Mission impossible

Neulich durfte ich einer interessanten Veranstaltung beiwohnen. Einem Vortrag darüber, wie man seinen Kindern in die Köpfe schaut und sie zu guten Leistungen in der Schule und einem guten Miteinander in der Familie motiviert. Meine Kinder sind 16 und 18. Mir wurde schlagartig klar, dass diese Infos für mich zu spät kamen. Und mir wurde außerdem schlagartig klar, dass sich seit meinen Anfängen als Erziehungsperson nichts Wesentliches geändert hatte: Das Zauberwort heißt Konsequenz. Kenn‘ ich nicht, kann ich da nur sagen. Was soll das denn sein?

Das soll sein, dass man bei einem einmal gesagten Nein auch bleibt.
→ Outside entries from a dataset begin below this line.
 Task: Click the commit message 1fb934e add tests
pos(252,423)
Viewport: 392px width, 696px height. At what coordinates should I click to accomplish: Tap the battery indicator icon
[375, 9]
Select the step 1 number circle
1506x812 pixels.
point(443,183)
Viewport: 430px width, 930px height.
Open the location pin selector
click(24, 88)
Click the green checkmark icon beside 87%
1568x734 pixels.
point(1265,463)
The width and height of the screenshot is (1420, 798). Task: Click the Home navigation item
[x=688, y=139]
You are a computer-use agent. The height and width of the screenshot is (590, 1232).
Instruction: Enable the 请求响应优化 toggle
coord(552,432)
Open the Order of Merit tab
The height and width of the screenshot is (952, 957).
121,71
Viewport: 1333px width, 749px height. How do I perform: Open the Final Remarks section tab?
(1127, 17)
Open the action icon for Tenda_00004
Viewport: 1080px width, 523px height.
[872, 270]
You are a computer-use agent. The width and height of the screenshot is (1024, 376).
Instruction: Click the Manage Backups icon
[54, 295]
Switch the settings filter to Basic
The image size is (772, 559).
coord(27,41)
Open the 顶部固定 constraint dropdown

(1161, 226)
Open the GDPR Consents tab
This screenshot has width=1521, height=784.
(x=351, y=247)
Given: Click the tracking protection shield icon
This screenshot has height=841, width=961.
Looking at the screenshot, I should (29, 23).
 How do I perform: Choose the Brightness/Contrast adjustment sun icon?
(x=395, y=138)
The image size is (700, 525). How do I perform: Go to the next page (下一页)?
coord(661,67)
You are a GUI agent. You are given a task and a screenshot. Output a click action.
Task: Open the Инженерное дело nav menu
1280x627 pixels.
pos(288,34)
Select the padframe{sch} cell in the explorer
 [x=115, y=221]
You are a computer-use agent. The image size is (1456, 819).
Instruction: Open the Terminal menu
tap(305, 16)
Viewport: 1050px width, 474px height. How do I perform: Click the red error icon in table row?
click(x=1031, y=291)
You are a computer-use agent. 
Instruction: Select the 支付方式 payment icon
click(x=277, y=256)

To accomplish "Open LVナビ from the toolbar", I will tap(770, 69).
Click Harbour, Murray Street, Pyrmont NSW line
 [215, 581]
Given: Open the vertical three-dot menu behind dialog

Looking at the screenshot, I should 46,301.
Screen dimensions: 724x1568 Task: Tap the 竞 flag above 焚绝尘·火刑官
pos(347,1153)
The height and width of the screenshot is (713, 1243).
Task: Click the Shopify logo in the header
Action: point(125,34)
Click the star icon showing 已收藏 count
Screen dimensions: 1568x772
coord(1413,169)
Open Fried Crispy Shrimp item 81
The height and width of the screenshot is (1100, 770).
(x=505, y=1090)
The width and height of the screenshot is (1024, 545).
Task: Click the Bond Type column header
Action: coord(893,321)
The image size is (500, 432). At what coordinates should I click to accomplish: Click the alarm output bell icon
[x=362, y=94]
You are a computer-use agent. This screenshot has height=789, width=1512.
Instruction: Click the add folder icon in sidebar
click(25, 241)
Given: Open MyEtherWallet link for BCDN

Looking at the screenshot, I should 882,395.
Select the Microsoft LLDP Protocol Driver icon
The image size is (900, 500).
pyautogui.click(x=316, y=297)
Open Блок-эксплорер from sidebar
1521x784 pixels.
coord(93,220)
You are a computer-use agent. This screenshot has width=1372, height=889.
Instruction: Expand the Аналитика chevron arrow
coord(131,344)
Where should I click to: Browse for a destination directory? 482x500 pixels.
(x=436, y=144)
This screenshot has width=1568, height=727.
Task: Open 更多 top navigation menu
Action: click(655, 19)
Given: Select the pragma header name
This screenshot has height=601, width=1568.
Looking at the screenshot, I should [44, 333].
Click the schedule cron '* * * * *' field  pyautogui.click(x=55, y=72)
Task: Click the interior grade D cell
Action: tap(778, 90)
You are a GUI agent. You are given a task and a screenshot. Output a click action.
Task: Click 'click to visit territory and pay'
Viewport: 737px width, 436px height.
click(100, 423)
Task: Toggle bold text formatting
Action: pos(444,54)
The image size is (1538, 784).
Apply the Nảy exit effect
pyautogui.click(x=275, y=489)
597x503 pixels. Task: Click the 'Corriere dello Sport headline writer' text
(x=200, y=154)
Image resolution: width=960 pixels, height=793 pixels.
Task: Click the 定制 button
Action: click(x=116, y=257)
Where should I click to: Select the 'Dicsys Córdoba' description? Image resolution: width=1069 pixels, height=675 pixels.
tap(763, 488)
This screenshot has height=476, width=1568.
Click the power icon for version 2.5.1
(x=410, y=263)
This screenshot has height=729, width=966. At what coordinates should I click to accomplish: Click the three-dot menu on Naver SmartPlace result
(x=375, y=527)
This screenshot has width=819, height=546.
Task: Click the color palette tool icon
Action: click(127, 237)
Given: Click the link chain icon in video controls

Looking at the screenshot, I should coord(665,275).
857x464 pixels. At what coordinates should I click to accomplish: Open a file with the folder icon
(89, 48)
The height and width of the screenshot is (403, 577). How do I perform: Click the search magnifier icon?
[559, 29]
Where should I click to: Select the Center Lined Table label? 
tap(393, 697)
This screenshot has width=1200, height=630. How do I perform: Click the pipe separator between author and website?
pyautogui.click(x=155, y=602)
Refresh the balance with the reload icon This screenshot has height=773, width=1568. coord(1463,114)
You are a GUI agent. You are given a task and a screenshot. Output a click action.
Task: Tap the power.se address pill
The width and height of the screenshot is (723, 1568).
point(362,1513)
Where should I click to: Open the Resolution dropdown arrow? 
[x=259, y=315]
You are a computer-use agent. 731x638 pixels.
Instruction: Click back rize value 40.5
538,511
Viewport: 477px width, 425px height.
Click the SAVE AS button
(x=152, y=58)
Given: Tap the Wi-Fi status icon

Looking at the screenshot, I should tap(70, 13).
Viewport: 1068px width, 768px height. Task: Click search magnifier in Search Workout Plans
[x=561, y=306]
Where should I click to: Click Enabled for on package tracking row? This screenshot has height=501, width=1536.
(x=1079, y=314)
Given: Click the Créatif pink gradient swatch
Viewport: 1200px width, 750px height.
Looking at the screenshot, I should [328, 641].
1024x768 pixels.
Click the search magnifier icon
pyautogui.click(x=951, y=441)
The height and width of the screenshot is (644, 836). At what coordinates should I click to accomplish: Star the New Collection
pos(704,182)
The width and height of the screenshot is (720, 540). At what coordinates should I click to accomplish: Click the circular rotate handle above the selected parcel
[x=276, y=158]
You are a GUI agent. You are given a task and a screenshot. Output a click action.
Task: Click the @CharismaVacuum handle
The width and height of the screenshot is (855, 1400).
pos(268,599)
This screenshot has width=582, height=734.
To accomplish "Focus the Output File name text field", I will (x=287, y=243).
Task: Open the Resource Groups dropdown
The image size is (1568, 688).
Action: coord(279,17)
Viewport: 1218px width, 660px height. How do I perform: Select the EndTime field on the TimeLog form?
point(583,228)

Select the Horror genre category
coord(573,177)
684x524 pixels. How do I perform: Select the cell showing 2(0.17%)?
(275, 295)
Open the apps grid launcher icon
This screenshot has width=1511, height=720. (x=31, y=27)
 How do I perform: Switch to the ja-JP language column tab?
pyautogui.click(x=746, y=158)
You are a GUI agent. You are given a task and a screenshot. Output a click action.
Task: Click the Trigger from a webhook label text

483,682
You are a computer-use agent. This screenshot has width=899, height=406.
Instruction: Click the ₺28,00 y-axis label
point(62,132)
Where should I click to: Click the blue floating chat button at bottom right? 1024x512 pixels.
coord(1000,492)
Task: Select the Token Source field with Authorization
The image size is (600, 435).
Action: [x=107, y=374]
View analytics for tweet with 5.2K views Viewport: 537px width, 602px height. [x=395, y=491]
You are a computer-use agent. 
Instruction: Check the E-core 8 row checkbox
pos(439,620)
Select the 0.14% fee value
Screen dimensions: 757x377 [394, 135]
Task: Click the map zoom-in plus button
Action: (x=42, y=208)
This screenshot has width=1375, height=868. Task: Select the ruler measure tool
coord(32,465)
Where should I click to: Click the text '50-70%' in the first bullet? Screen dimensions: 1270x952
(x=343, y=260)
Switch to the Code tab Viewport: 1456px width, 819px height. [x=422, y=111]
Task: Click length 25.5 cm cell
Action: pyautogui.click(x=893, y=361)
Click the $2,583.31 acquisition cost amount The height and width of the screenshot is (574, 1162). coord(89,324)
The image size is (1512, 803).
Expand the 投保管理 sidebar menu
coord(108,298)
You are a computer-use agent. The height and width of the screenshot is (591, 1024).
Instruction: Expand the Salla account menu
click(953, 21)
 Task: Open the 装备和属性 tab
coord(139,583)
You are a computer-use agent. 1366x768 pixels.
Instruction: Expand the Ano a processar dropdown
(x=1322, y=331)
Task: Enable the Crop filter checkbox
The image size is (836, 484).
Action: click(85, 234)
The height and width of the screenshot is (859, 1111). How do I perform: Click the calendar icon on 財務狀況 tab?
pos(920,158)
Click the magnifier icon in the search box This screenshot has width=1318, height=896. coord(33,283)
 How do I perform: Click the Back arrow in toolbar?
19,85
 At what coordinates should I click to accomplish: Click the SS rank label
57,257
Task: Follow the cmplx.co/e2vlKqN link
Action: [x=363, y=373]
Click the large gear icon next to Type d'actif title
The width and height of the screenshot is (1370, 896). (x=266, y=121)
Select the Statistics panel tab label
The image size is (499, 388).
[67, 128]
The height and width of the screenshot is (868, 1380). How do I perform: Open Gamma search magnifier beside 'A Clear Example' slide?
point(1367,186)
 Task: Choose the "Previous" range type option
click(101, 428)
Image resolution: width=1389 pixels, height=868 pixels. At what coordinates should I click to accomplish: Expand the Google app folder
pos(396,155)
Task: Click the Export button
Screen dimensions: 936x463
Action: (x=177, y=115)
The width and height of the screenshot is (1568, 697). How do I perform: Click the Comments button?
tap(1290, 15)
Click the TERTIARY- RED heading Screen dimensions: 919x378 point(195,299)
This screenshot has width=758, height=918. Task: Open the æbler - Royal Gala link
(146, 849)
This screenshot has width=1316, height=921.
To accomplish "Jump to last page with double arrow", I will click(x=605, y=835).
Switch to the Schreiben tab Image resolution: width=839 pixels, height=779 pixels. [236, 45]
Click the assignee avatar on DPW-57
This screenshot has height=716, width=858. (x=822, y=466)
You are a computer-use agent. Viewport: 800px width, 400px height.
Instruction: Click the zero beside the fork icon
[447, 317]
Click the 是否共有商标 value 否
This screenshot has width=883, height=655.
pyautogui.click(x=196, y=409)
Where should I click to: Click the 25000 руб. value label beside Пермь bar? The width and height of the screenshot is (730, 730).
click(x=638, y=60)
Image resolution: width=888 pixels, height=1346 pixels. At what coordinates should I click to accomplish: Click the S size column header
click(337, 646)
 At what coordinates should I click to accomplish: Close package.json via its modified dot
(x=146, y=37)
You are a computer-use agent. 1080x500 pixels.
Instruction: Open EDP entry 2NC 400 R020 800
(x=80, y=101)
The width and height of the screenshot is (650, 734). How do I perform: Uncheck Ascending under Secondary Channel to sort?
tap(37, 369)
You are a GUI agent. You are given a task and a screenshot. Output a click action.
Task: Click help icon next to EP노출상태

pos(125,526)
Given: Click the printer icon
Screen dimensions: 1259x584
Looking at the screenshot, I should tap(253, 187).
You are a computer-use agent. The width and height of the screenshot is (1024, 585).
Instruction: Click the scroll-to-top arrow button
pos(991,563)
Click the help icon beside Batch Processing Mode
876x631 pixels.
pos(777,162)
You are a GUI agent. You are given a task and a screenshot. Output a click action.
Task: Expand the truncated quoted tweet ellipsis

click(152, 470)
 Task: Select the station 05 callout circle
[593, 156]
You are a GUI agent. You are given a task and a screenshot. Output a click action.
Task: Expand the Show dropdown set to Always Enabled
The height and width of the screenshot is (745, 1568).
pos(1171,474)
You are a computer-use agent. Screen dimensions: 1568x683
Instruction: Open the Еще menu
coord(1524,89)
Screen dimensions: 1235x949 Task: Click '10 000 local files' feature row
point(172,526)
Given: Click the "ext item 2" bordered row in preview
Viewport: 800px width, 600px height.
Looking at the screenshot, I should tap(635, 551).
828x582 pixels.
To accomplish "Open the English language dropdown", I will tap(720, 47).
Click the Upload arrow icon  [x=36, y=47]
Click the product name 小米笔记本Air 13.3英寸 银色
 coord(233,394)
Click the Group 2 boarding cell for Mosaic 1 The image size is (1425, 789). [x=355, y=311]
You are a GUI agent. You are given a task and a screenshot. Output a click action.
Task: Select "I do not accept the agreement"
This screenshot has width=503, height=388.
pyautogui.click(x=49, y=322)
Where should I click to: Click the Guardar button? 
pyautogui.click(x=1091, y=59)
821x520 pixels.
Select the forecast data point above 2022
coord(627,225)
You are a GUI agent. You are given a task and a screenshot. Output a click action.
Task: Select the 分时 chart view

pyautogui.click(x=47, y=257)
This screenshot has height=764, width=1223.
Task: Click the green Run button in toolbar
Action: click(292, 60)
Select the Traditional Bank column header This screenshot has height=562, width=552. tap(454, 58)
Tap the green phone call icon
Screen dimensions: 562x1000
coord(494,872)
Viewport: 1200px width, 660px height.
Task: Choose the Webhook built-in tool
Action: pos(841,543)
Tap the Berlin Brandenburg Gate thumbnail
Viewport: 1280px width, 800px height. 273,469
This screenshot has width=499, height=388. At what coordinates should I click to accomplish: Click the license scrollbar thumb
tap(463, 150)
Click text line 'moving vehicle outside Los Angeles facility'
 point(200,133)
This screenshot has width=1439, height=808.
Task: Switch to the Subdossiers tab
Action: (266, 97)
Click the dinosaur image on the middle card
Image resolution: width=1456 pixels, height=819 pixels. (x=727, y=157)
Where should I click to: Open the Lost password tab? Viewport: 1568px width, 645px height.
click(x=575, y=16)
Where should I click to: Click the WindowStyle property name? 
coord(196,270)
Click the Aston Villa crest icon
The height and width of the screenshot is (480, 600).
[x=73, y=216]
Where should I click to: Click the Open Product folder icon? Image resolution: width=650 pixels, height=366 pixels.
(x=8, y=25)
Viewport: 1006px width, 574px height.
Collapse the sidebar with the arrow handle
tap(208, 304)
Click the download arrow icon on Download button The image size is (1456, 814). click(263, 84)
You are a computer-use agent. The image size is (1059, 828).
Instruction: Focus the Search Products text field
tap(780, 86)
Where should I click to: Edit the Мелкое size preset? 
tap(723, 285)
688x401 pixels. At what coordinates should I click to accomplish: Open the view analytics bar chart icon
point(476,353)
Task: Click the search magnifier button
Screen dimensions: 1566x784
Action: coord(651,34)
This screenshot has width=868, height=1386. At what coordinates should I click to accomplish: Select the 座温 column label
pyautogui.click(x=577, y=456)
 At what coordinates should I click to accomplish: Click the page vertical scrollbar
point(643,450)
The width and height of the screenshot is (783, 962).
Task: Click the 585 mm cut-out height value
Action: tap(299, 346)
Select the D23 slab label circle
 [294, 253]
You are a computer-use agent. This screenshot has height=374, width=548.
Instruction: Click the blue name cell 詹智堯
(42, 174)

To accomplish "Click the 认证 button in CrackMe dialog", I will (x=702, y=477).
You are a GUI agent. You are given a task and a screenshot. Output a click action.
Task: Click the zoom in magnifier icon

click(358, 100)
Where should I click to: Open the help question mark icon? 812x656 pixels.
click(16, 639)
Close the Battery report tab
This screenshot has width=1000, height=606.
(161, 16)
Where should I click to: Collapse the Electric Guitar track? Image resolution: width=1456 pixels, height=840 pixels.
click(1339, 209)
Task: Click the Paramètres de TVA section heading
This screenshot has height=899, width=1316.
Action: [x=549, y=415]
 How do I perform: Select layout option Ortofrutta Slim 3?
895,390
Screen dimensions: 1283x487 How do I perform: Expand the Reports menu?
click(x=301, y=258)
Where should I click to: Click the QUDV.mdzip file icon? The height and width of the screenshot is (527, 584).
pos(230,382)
Dass man darauf drängt, dass Absprachen eingehalten werden. Dass man klarstellt, wer am Ende – auch ohne lange Diskussion – das Sagen hat. Während der Referent über die üblen Folgen fehlender Konsequenz schwadronierte, hätte ich bei jedem einzelnen Punkt aufstehen und als schlechtes Beispiel dienen können. Stattdessen schaute ich unter mich, dachte an meine Kinder, und dieses völlig irre, nur Müttern bekannte Glücks- und Liebesgefühl durchströmte mich beim Gedanken an diese Geschöpfe, die mir mehr als einmal den Schlaf raubten, meine Tage überquellen lassen und bis heute nur das tun, was für ihr unmittelbares Überleben wichtig sein könnte. Aufräumen, Wäschewaschen, Müllwegbringen oder Geschirrspülen gehören in der Regel nicht dazu. Ich konzentrierte mich auf den Vortrag und auf das, was ich alles falsch gemacht habe:

Natürlich bin ich immer beim zehnten Nachfragen schwach geworden und von meinem Nein abgerückt, vorzugsweise nach einem langen Tag mit alleiniger Aufsicht der Kinder. Natürlich habe ich nach einer Woche die Spülmaschine wieder selbst eingeräumt, weil mir das lange Verhandeln auf den Keks ging. Und natürlich habe ich – es sei denn, es ging um Leben und Tod – meine gottgegebene Macht gegenüber meinen Kindern nicht ausgenutzt, weil das eine Eigenschaft ist, die mir persönlich fernliegt.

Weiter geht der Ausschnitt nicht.